Yesterday's Conservatism - The American Spectator | USA News and Politics
Yesterday’s Conservatism

David Frum’s post on George Packer’s latest provides a valuable insight as to what motivates some, though by no means all, self-styled reformist conservatives: “While political conservatism is founded upon deep and enduring truths, political conservatism itself is a political movement that arose in response to certain conditions and that must fade with those conditions.”
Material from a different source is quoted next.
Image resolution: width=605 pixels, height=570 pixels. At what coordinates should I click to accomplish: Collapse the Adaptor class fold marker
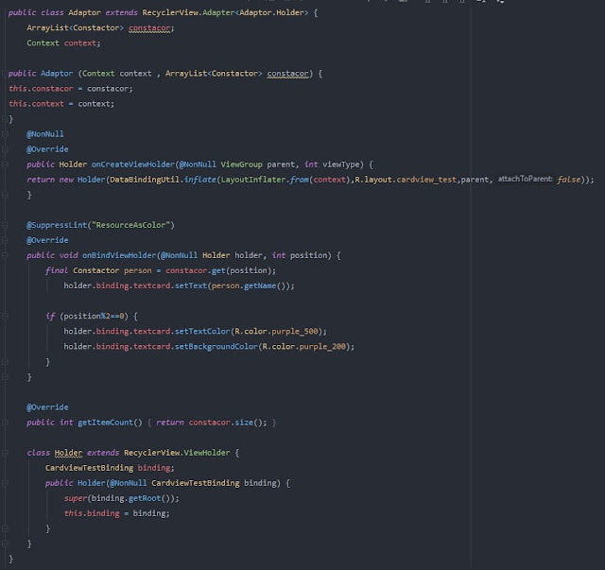pyautogui.click(x=4, y=12)
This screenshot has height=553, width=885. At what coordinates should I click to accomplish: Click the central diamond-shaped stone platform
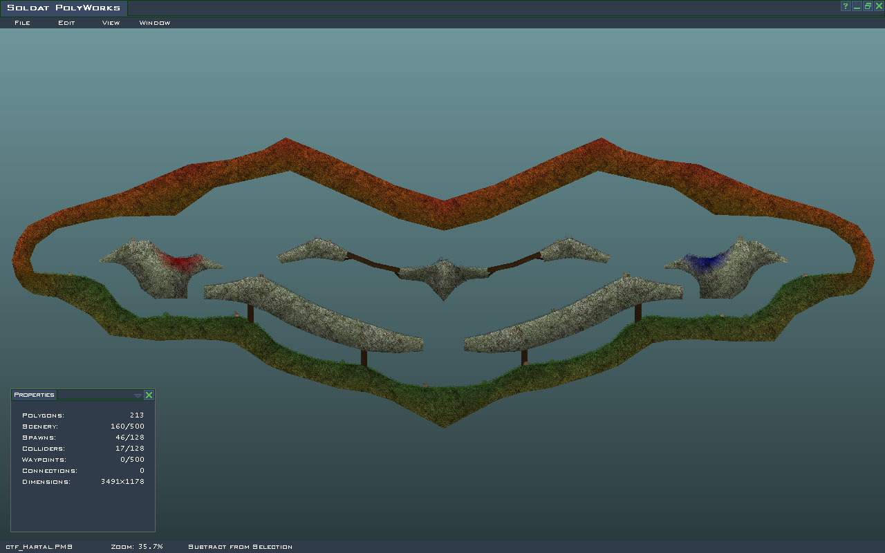[443, 275]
Modern American conservatism, therefore, was a movement that rose up in reaction to the social turmoil of the 1960s, the economic problems of the 1970s, and the United States’ deteriorating strategic position in the Cold War during that period. It contains some valuable insights that can be applied to today’s problems and there needs to be some political movement that is more friendly to markets, skeptical of domestic government intervention, and willing to project American military power than the coalition or movement that elected Barack Obama. But Buckley-Reagan conservatism’s moment has passed into history along with Abbie Hoffman, stagflation, and the Soviet Union. Reformist conservatism is about replacing it with something else.

It refreshing to see this argument stated expressly rather than merely implied, and it is a challenging point of view. It is also an indication as to why reformist conservatives have had such trouble gaining traction on the right — that’s not close to how most American conservatives see conservatism.